• _What is required_
Word for word, restate the lines of the listing below from the line with "This screenshot has height=247, width=375." through the line with "You are a computer-use agent.", and do not include the pictures.

• _Dataset records_
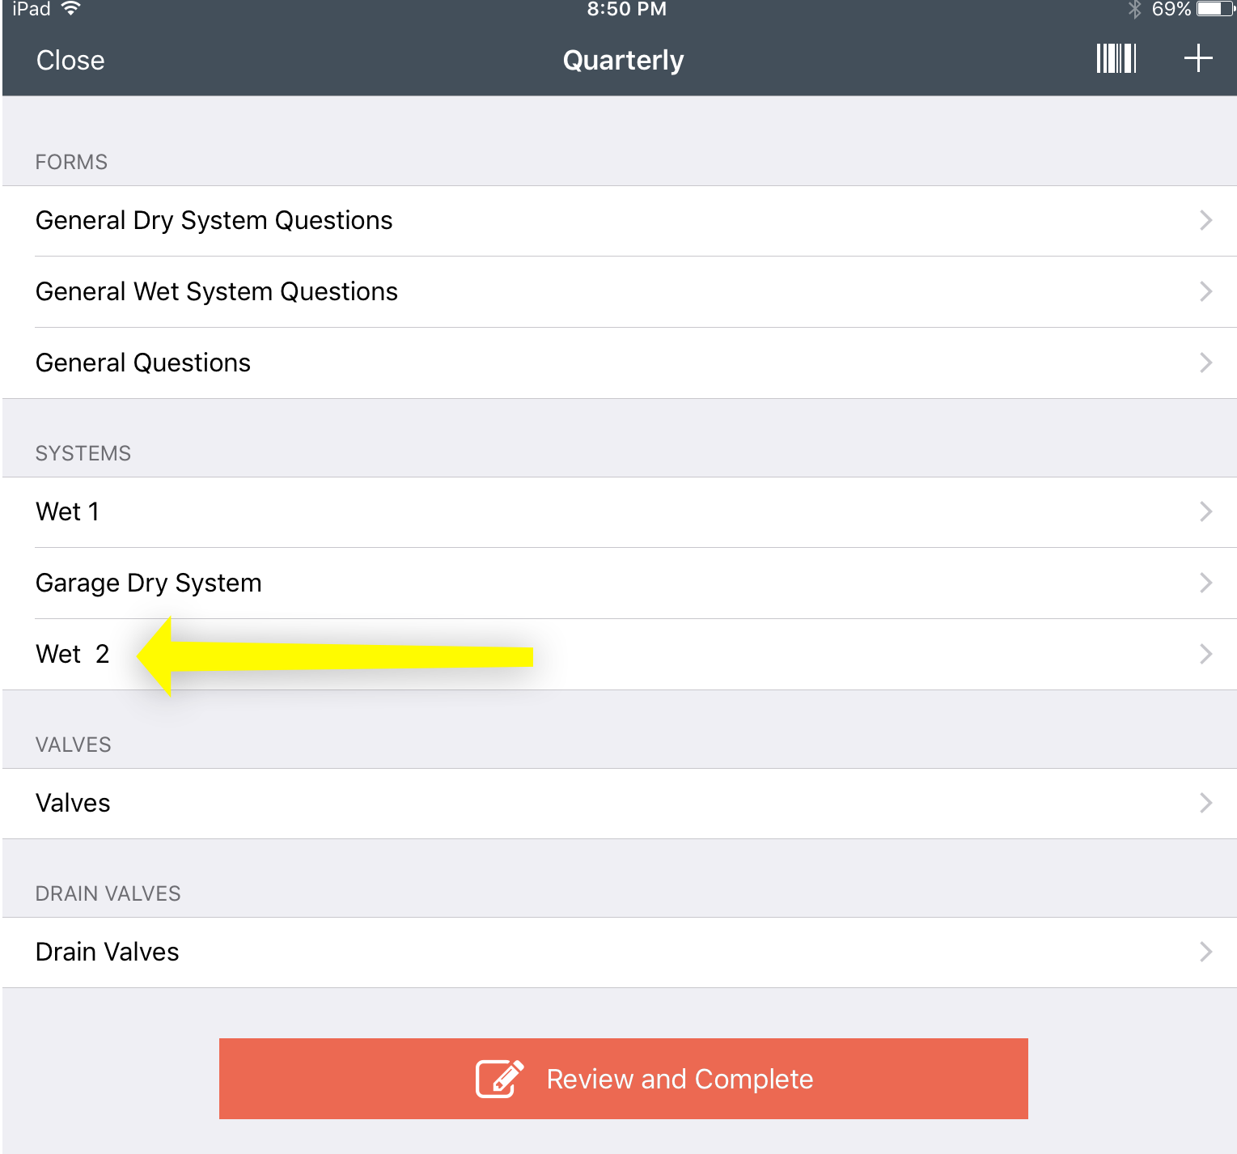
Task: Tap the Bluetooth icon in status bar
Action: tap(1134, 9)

...

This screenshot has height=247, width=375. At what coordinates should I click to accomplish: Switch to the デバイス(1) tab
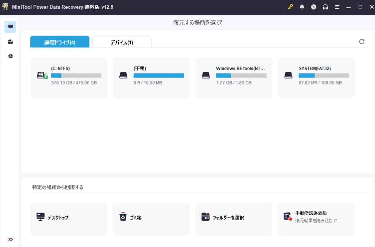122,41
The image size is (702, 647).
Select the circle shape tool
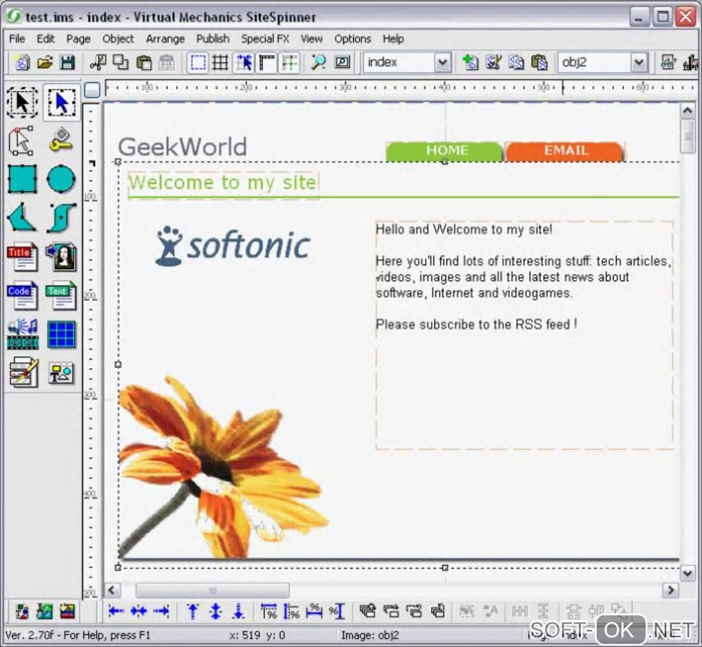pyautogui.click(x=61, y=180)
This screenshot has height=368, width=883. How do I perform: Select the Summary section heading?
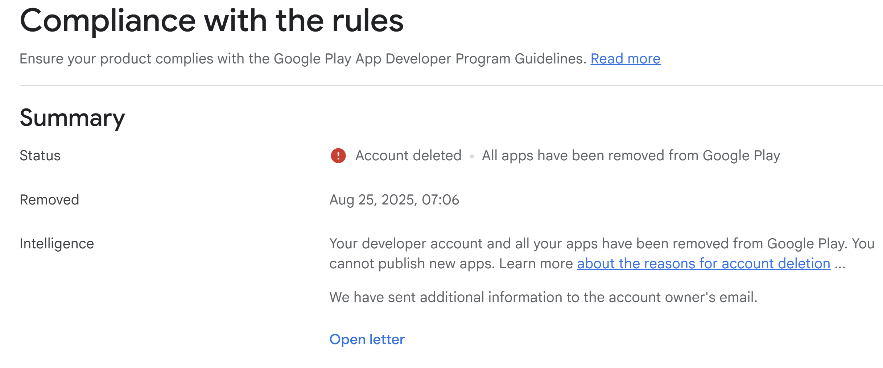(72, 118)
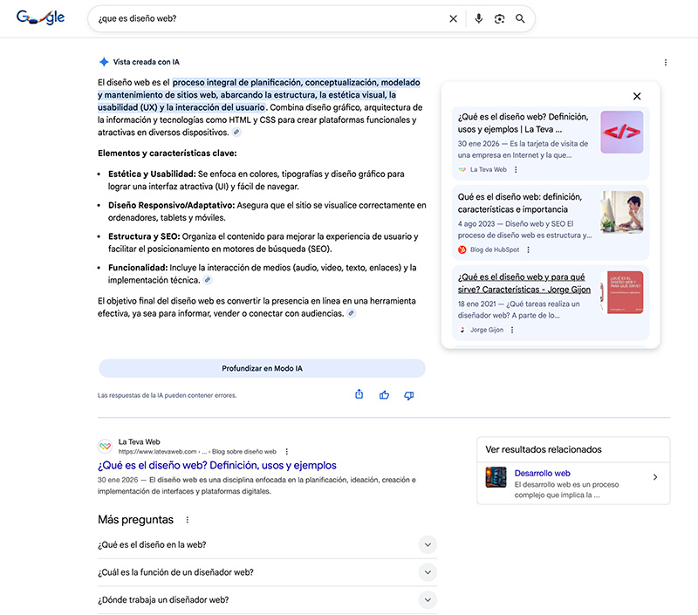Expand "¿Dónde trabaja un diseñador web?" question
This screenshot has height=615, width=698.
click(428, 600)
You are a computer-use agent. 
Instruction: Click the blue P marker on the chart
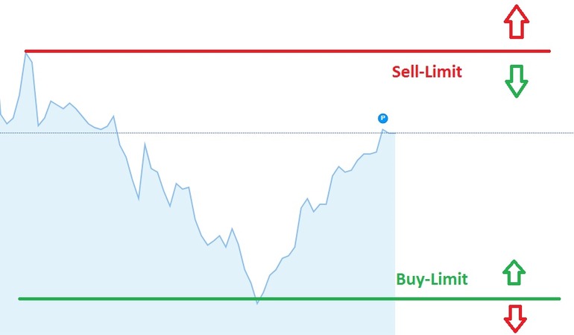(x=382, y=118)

• _Task output_
This screenshot has height=247, width=375. At what coordinates should I click to accomplish: Switch to the デバイス(1) tab
122,41
The image size is (702, 647).
Select the circle shape tool
pyautogui.click(x=61, y=180)
This screenshot has height=368, width=883. How do I perform: Select the Summary section heading?
(72, 118)
Expand "¿Dónde trabaja un diseñador web?" question
This screenshot has height=615, width=698.
click(428, 600)
You are a computer-use agent. 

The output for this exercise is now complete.